今、あなたが何かに夢中になっているとき。


あるいは、自分の内側にある
「繊細さ」ゆえに生きづらさを感じているとき。


その震えこそが、遠い時間の底から、
あなたに触れている”何か”なのだと思います。


仕事を「作る」のではなく、
自分の中に眠る「受け継がれた何か」を
現代の言葉で翻訳する。
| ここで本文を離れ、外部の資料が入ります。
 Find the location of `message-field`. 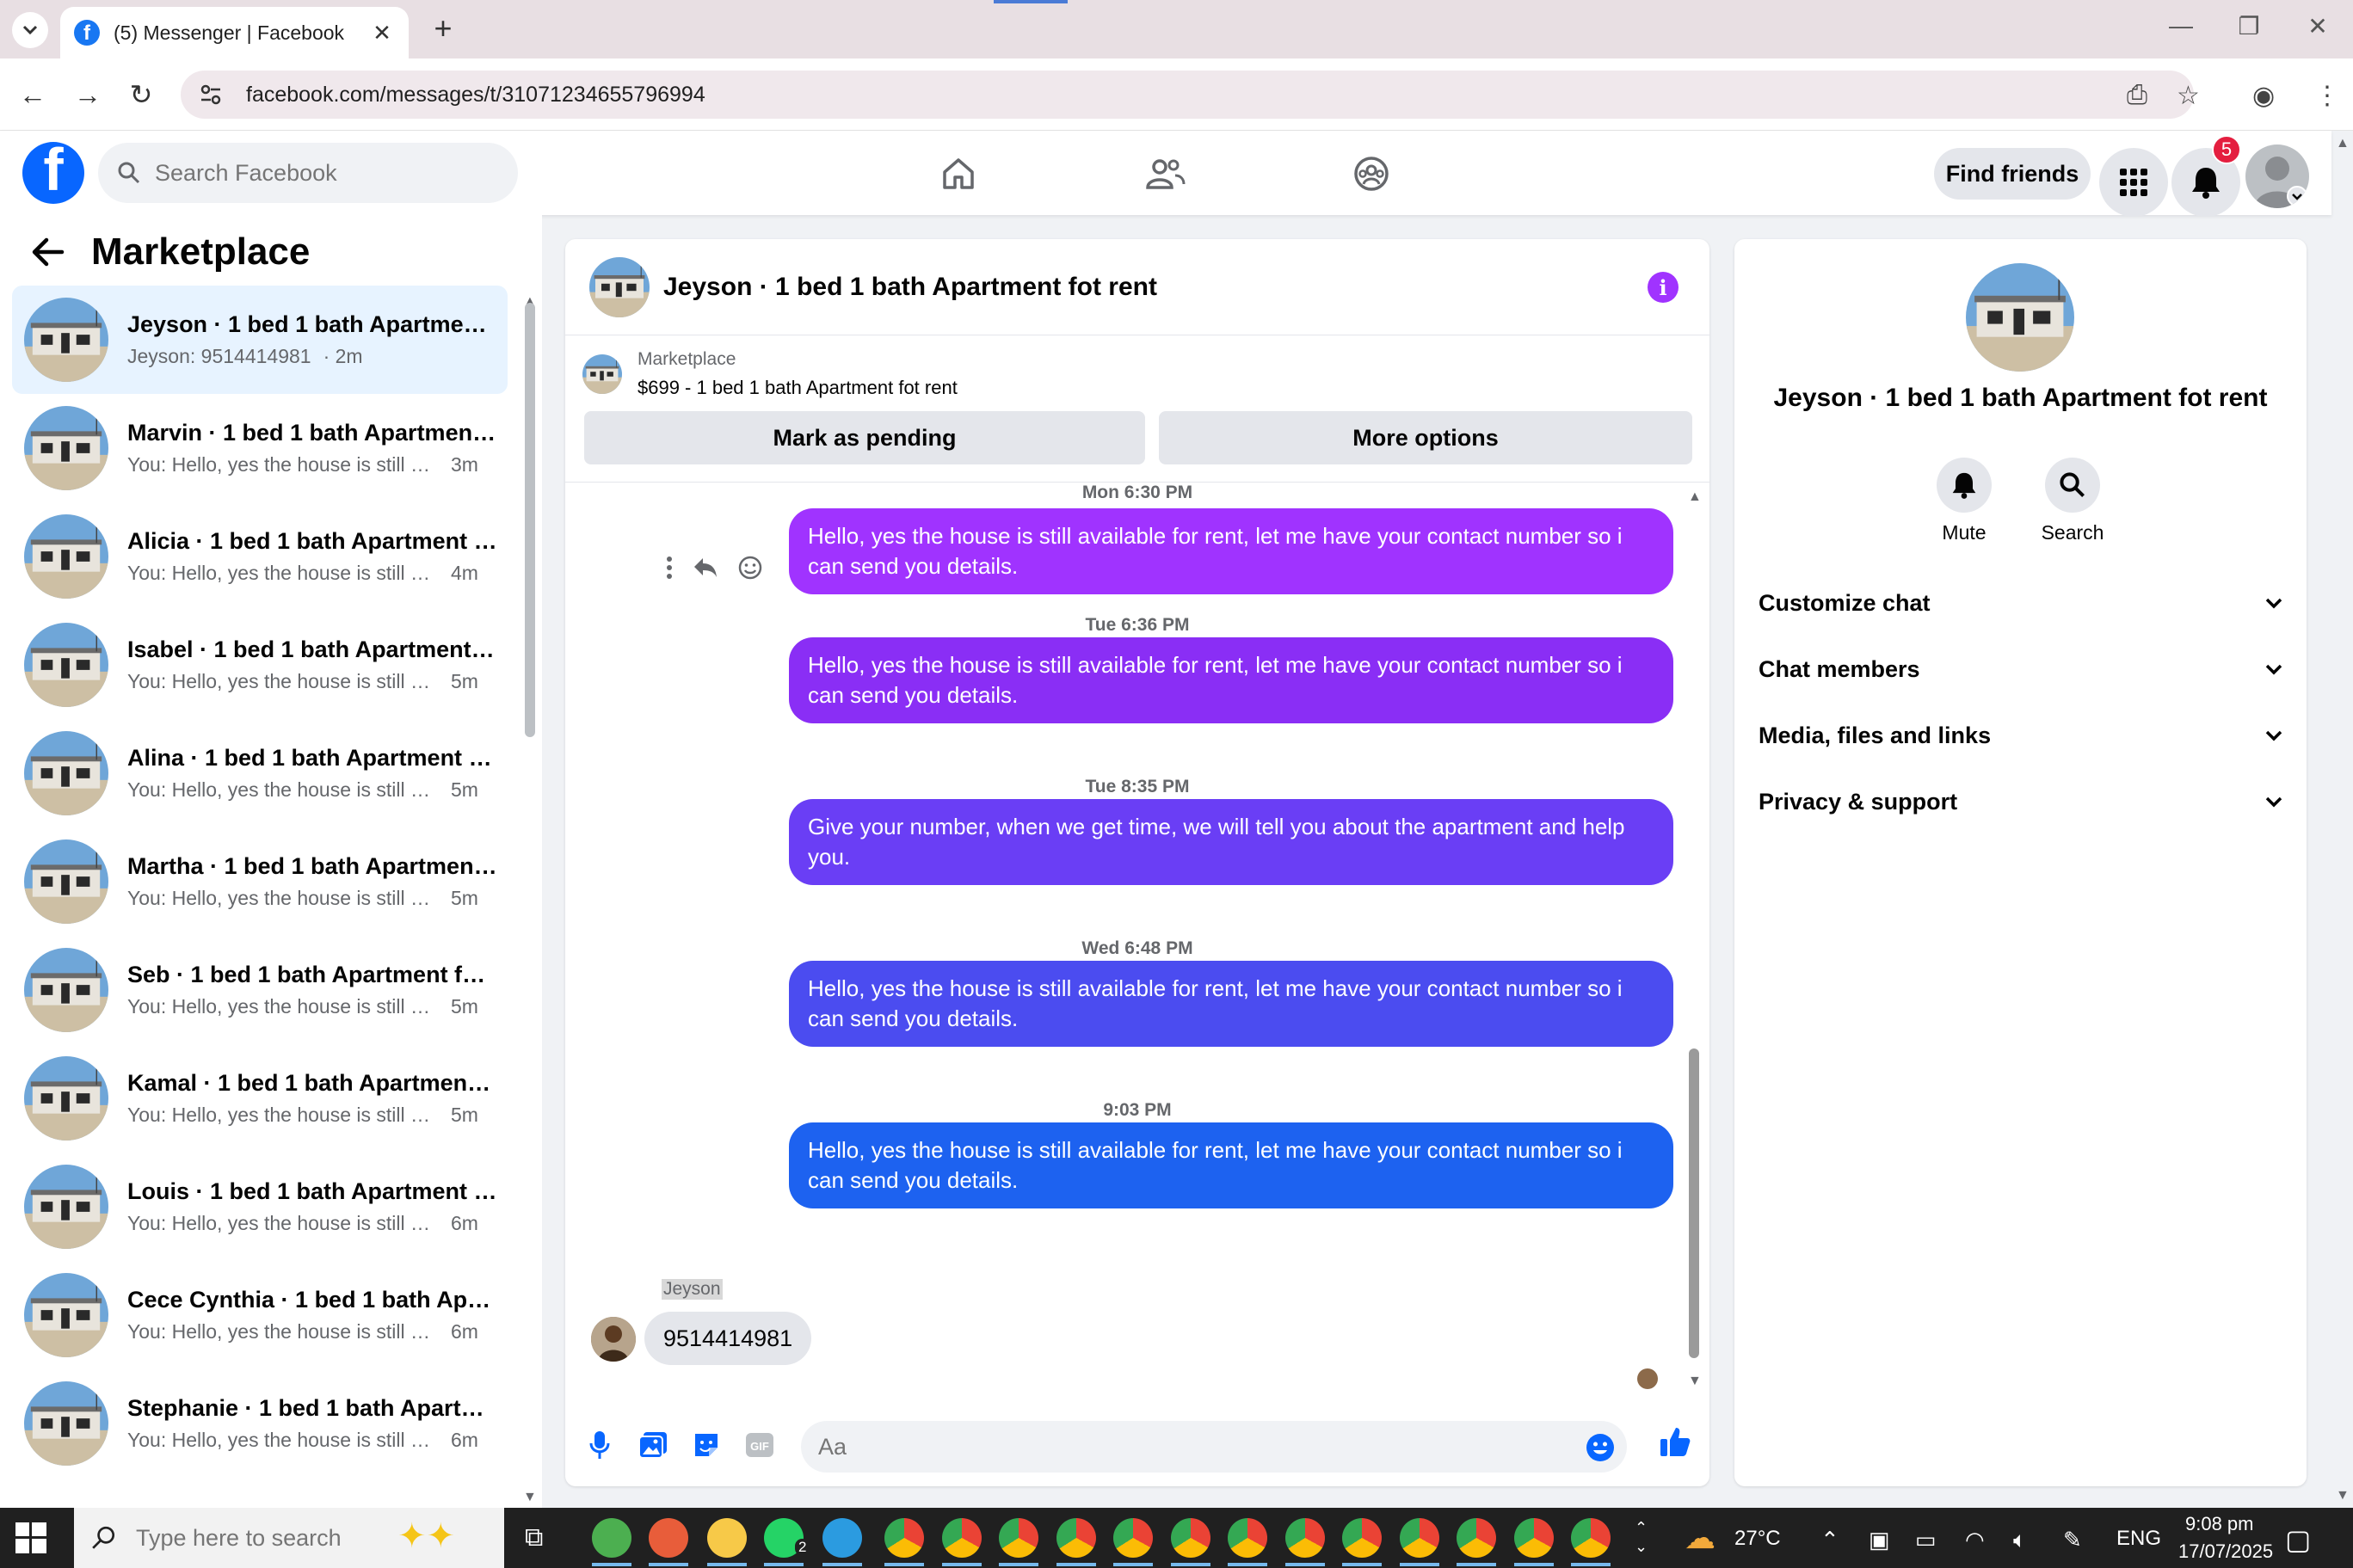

表現する。


その視点に立ったとき、
あなたは「第一代目の老舗」としての
第一歩を、今この瞬間に
踏み出しているのです。





三 皿洗いに聴く「変拍子の神話」



では、どうすればその「目に見えない継承」に
気づくことができるのでしょうか。


その鍵は、日常の些細な
「カオス」の中にあります。


例えば、私の個人的な「好き」を並べれば、
プログレッシブ・ロックと古事記という、
一見すると全く繋がらない、
時空も国も異なる断片が散らばっています。


プログレは4拍子という「正しい秩序」を
意図的に崩し、7拍子、13拍子、
変拍子という「歪なリズム」の中に、
かえって深い宇宙を生み出す音楽です。


そして古事記もまた、
天地開闢から始まる神話が、
一見混沌とした諸神の系譜の中に、
命の循環という壮大な秩序を宿している。


しかし、そのどちらにも
深く没入していると、
ある時、両者が「揺らぎ」の中で
一つに溶け合う瞬間が訪れます。



仕事も同じです。


「これが何の役に立つのか」という
損得勘定を一度捨てて、
目の前の作業に打ち込んでみる。


皿を洗っているとき、水の流れる音や、
皿が触れ合うガチャガチャという音が、
ある瞬間に「13.5拍の変拍子」
として聴こえてくる。


その循環するリズムが、
音楽のループと同じであり、
古事記が語る
「新しい芽吹きのための禊(みそぎ)」
であると感じられる。


皿洗いが「やらされている作業」から
「神聖な儀式」へと変容するとき、
そこには時空を超えた接続が
生まれています。


今、皿を洗っているその手は、
かつて土器を洗っていた縄文人の手であり、
1000年後のバーチャルな
森のせせらぎを整えている
未来のあなたの手でもあるのです。




四 1000年後の「眞秀ら」に向けて



未来型が1000年後、どのような形に
なっているかは分かりません。


物理的な場所を離れ、
完全にバーチャルな空間に
移行しているかもしれません。


しかし、たとえ媒体が
デジタルになったとしても、
そこに「川」が流れ、「森」が深く、
人と人とが「魂」で対話しているならば、
それはもはやバーチャル(仮想)
ではありません。


形あるものはいつか滅びますが、
その行間に宿らせた「気」や「祈り」は、
見えない重力となって
時空を超えていきます。


今、目の前の一人に届ける言葉。

今、丁寧に綴る一編の文章。

今、心を込めて整える一つの場。


それらすべてに「1000年後の誰か」を
隣に座らせて取り組むこと。


そこに、流行に魂を売らず、
時代が変わっても色褪せない
「人間の本質」を
置き去りにしないという矜持。



未来型夢の降るみちに集う皆さんは、
それぞれの場所で、自分だけの
「老舗」を育てている造園家です。



「効率」という名の激流に
飲み込まれそうになったら、
一度立ち止まり、皿を洗う水の音に
耳を澄ませてみてください。


そこに、1000年前と1000年後を繋ぐ、
あなただけの「変拍子の神話」が
鳴り響いているはずです。


「魂だけは売らない」


その静かな覚悟があれば、
あなたの営みは、どのような時代にあっても
「現役」であり続けるでしょう。


皿洗いの水音の中に、
縄文の手の温もりを感じながら、
今日も一つ、あなただけの
老舗の礎(いしずえ)を積んでいきましょう。